"In the absence of a coherent U.S. strategy to reopen the Strait of Hormuz, investors are likely to focus on Iranian actions as the market driver. Oil is trading like a meme stock, with UBS's Paul Donovan noting that without clear policy direction, geopolitical factors will continue driving price volatility and market uncertainty."
"KPMG chief economist Diane Swonk worries that the conflict will drag on for up to six more months, sending oil prices north of $130 per barrel. Some analysts think it could hit $200. LPL Financial's Adam Turnquist believes the oil market has mirrored its 2022 behavior when Russia invaded Ukraine, pushing prices from $65 to $139."
"MacQuarie analysts Thierry Wizman and Gareth Berry told clients that oil will trade like a meme stock until the fighting ends, perhaps at month end. The threat of conflict in early 2022 pushed prices from roughly $65 in early December to a peak of $139 as the war unfolded."
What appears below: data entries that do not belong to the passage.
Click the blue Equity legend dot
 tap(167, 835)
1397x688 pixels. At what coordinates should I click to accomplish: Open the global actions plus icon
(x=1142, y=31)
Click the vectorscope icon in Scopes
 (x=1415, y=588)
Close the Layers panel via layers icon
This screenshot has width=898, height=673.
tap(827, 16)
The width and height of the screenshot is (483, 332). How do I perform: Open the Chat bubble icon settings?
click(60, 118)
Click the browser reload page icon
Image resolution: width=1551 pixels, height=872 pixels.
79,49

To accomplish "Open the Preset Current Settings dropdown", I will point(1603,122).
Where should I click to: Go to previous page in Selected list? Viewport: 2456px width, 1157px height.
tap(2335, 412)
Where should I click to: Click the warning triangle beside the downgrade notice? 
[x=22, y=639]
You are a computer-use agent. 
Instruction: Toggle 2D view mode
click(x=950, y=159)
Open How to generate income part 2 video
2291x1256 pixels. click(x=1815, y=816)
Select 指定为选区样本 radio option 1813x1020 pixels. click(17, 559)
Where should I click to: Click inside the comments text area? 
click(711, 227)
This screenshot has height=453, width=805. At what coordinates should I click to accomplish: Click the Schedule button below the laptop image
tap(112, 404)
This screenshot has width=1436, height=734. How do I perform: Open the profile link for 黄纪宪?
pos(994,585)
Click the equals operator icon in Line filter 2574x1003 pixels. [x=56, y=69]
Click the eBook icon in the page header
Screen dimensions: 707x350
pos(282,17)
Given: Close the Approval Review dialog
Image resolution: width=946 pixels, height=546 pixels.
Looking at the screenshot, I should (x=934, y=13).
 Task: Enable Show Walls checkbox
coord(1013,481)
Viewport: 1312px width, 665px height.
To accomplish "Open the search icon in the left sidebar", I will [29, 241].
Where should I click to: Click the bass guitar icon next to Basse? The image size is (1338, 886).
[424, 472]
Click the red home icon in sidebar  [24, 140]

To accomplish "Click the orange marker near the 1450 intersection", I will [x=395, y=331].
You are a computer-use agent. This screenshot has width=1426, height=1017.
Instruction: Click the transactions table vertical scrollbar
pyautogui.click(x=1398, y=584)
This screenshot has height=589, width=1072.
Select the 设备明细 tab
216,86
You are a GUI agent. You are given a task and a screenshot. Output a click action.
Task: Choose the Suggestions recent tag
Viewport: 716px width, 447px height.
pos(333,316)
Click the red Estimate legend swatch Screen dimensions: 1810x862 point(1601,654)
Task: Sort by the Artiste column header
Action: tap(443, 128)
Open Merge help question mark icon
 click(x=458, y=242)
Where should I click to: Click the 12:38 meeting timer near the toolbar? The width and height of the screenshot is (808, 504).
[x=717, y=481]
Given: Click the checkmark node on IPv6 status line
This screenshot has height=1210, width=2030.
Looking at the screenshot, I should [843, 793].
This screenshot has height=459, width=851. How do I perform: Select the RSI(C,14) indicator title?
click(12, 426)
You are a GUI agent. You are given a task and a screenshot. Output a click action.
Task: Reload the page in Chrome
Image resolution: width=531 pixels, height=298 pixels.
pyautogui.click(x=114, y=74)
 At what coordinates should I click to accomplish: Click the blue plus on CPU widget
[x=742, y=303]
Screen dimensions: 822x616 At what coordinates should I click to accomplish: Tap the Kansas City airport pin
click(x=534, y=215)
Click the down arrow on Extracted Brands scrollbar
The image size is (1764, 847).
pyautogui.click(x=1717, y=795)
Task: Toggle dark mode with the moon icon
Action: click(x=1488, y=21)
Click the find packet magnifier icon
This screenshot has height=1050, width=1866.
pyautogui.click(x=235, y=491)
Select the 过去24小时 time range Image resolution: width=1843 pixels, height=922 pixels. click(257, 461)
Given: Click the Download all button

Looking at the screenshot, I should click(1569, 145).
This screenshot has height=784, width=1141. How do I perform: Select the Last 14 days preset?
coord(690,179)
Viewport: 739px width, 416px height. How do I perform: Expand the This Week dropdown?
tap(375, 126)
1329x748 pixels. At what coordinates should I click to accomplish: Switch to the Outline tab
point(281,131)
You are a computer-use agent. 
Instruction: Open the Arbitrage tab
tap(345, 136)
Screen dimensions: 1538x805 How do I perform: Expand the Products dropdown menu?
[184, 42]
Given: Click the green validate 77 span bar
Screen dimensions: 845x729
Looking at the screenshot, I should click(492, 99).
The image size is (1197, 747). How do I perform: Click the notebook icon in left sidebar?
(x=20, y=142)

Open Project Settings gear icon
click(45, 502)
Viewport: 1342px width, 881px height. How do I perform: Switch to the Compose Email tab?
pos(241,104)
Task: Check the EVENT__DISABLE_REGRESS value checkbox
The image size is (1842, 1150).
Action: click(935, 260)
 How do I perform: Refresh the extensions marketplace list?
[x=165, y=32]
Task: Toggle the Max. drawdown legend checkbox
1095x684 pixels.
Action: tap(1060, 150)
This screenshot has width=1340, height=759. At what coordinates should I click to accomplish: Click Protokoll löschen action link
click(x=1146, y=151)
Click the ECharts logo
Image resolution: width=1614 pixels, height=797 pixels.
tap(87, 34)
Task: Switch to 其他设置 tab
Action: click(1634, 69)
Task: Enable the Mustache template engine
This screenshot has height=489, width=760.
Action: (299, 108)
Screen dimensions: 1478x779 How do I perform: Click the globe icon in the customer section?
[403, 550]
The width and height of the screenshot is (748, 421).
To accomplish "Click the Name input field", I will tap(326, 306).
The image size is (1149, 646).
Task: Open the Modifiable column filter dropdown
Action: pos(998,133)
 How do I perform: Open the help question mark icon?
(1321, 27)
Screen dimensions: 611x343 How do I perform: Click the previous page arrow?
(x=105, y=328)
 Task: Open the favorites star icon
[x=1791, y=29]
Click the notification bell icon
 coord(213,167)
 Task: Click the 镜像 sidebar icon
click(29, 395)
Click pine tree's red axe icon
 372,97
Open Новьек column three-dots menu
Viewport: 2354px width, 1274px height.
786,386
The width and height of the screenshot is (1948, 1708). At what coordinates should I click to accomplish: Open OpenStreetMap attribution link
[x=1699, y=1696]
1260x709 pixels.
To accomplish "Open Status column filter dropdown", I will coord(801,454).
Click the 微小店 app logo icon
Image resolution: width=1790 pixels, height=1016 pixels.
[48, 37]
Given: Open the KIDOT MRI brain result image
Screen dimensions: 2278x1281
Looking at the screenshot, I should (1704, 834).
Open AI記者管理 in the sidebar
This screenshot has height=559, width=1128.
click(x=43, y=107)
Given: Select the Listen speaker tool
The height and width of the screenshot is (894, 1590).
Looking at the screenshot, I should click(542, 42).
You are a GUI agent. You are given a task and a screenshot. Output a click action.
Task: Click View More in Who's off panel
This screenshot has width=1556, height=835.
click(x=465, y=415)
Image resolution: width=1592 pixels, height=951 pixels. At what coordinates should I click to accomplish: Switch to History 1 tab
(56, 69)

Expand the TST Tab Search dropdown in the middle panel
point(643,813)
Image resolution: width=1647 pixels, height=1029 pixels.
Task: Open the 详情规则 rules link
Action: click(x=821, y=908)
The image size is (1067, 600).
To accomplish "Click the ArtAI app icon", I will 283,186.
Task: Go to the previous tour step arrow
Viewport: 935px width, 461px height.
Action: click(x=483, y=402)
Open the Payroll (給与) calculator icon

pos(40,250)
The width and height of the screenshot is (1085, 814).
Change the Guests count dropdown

S&P 500 futures fell 0.55% following a flat close, with blue chips down 1% year-to-date. Major global indexes declined, particularly Japan's Nikkei 225 down 1%, as oil prices spiked past $100 despite record releases from the International Energy Agency and U.S. Strategic Petroleum Reserve. Oil trading exhibits meme stock behavior driven by Iranian actions and geopolitical uncertainty. Analysts project oil could reach $130-$200 per barrel if conflict extends six months. California gas prices hit $5.20. Bitcoin outperformed traditional assets since conflict began. Market volatility reflects investor focus on conflict resolution and energy supply disruption.